Great Expectations sent a contingent to Data Council 2022 in Austin, TX. For many attendees, it was their first in-person conference in years, and it covered a broad range of topics relevant to data practitioners and startups in the space. These are some of our takeaways:
1. All Companies Are Data Companies, All Apps Are Data Apps
Data are the most important assets a business has.
The EU’s General Data Protection Regulation & California’s Consumer Privacy Act is pushing more and more companies towards data governance & data management.
Business leaders are bombarded with hype around AI/ML.

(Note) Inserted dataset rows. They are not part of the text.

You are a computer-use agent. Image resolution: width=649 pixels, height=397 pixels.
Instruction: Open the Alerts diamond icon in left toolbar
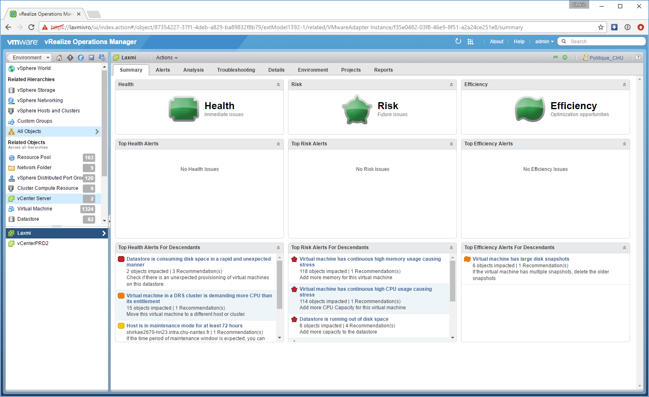(x=70, y=58)
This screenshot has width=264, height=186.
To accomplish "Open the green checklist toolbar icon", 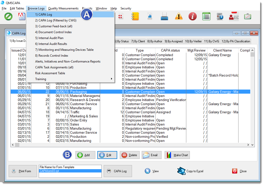I will [x=206, y=17].
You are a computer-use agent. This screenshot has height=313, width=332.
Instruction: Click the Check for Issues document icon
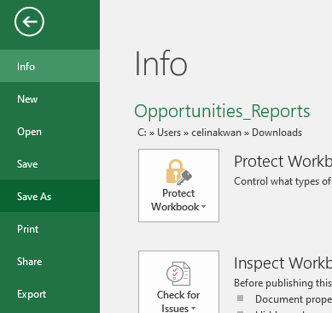(x=178, y=274)
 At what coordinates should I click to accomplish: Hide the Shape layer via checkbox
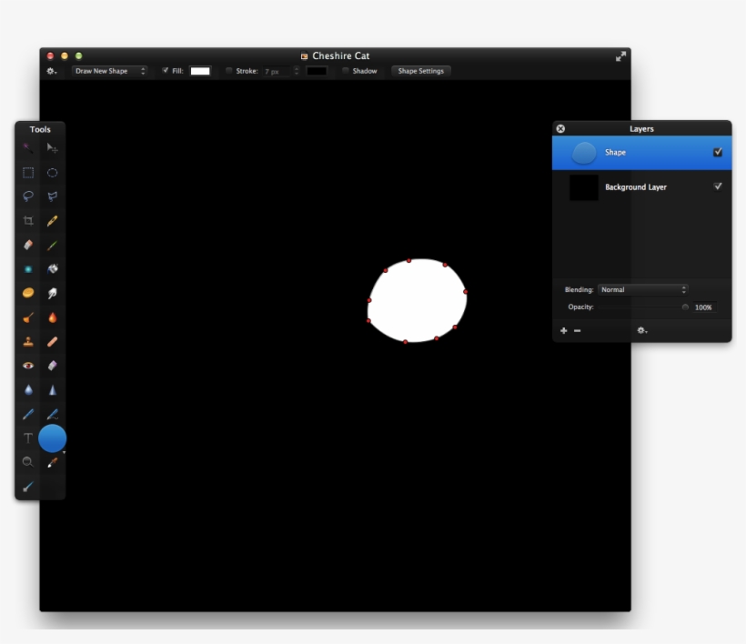pyautogui.click(x=718, y=152)
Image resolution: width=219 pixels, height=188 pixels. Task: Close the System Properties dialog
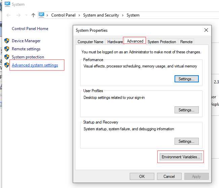tap(206, 30)
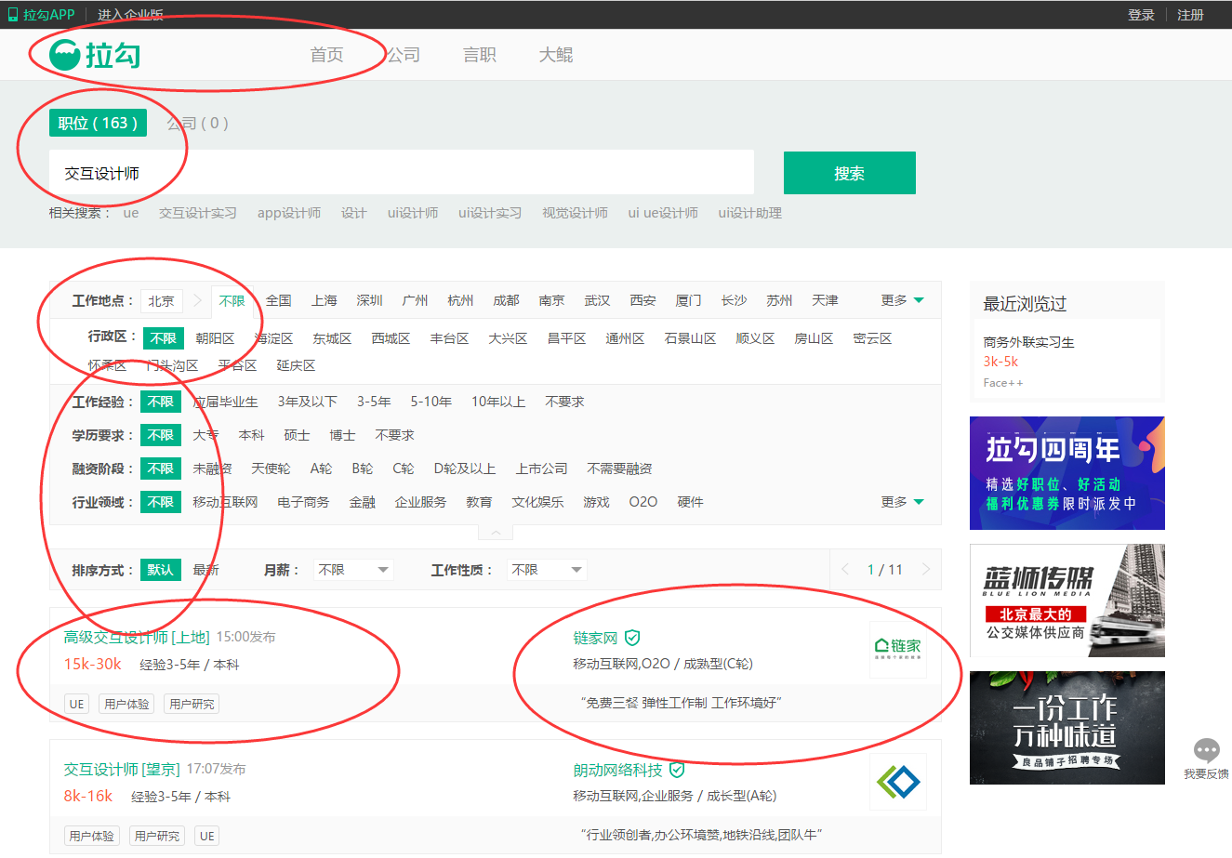The width and height of the screenshot is (1232, 858).
Task: Sort results by 最新
Action: coord(205,570)
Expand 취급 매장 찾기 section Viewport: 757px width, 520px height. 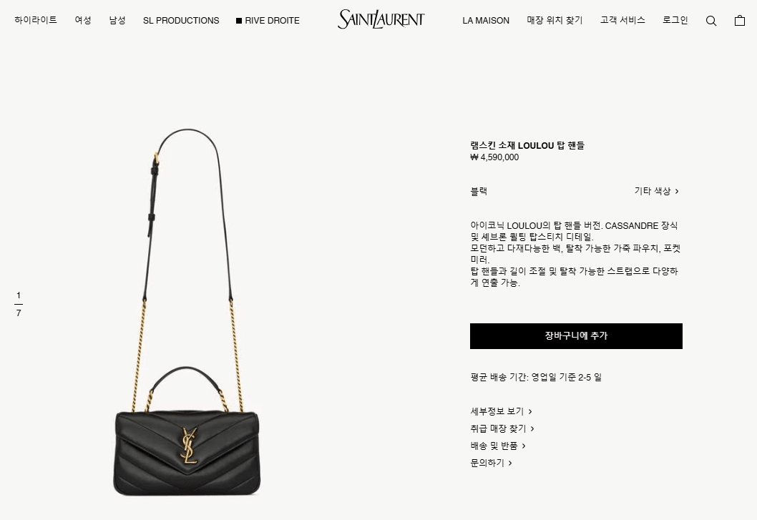[x=502, y=428]
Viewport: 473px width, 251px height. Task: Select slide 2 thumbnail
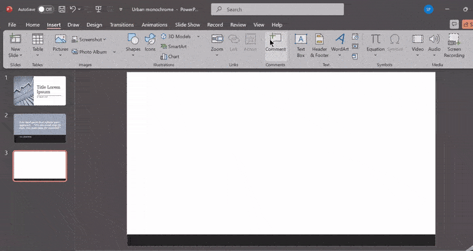tap(39, 128)
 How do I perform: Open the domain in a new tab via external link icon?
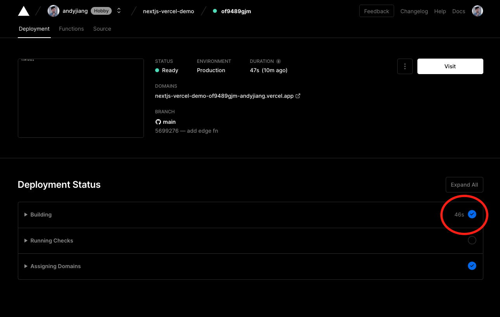pos(298,95)
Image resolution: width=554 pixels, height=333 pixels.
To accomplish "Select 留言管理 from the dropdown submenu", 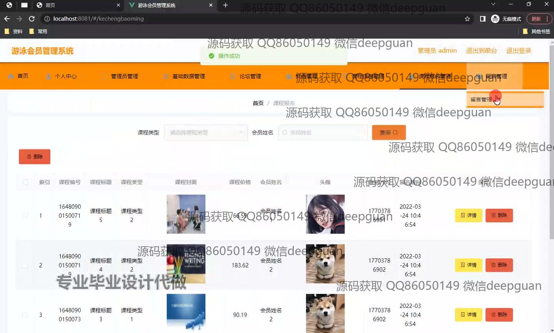I will 481,99.
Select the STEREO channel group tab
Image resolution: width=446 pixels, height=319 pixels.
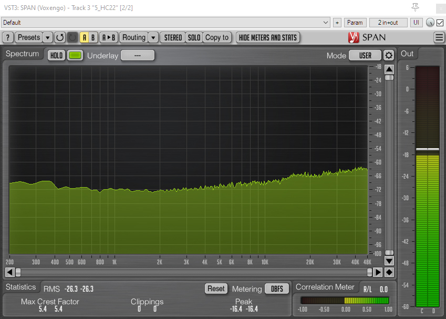click(x=173, y=37)
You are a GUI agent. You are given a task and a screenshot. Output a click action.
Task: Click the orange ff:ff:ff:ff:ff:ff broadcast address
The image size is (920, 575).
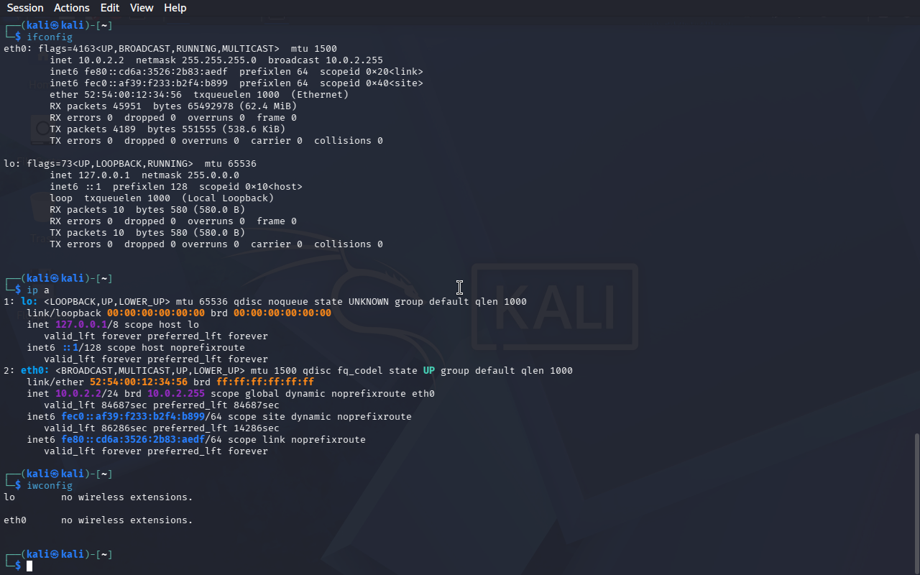pos(265,382)
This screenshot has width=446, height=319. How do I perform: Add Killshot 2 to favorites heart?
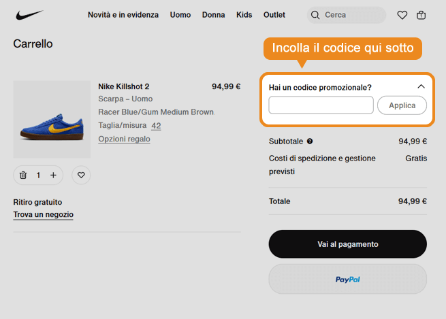point(81,175)
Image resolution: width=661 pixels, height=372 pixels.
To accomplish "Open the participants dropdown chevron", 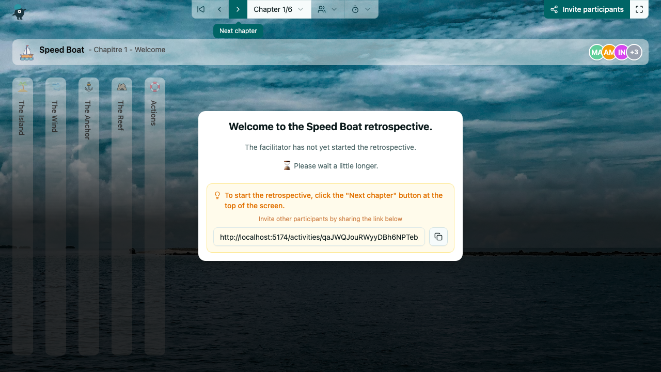I will [x=333, y=9].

2. Data Warehouses and Data Lakes Are Converging Into Lakehouses
Another theme was the emergence of data lakehouses, which are hybrid data systems designed to leverage the structure of a data warehouse with the flexibility of a data lake.
Presenter Vinoth Chandar, CEO & Founder of Onehouse, a pioneer in the lakehouse space, said many companies were struggling to choose between the two older models when they actually needed a lakehouse.
Chandar said Uber, Robinhood, Amazon, Walmart, and others have adopted lakehouse models to empower their data science and business intelligence teams to scale data governance.
Many are expecting this space to grow but the proprietary nature of warehouses and lakes presents a challenge as companies grow, he said.

3. The Modern Stack Consists of Integrating Tools That Empower Collaboration
Open source adoption continues to accelerate but the market is “messy and frothy,” according to Maxime Beauchemin, CEO and Founder of Preset, and creator of Apache Superset and Apache Airflow.
It was vital that the tools, languages, and frameworks integrate easily because data developers would no longer tolerate inflexible, frustrating monolithic tools, Beauchemin said.
A number of presenters said there was no single answer and that different companies and personas required different solutions.
Side note: This is why Great Expectations is committed to an open source core. We want our product to integrate with the data stack you’re already using. You can check out and contribute to our Expectations Gallery here.
Funders said they believed the data sector would start to consolidate but not yet.
4. Business Process Is Driving Data Engineering Direction
But tooling is still governed by IT
When it comes to making decisions about their data infrastructure, teams are looking for integrating tools that power collaboration but they are hamstrung by outdated business practices.
Peter Wang from Anaconda said the IT department’s involvement in modern data stack decisions often curbed innovation but there were rarely consequences for making a safe choice that turned out to be limiting.
“Businesses only have to be wrong less often than their competitors,” he said. “No one ever got fired for hiring IBM.”

5. Data Literacy Is on the Rise
Another major trend is the rise of self-service for data products like dashboards and analysis tools.
A case study surfaced by Jesika Haria of LogicLoop found that 39 percent of roles at surveyed companies required some knowledge of SQL.
In the same study, users reported they wanted more collaboration and context in the data platforms themselves.
More semi-technical business users were contributing to data governance (?) at their organizations.
Bonus: Facetime With the Great Expectations Team, Contributors, and Friends
As a distributed company that has grown exponentially during a pandemic, our team really benefited from meeting each other and other people in the data space. The safety of our team and communities is paramount. At the same time, there’s no substitute for face time and we are thankful we were able to negotiate that safely at Data Council.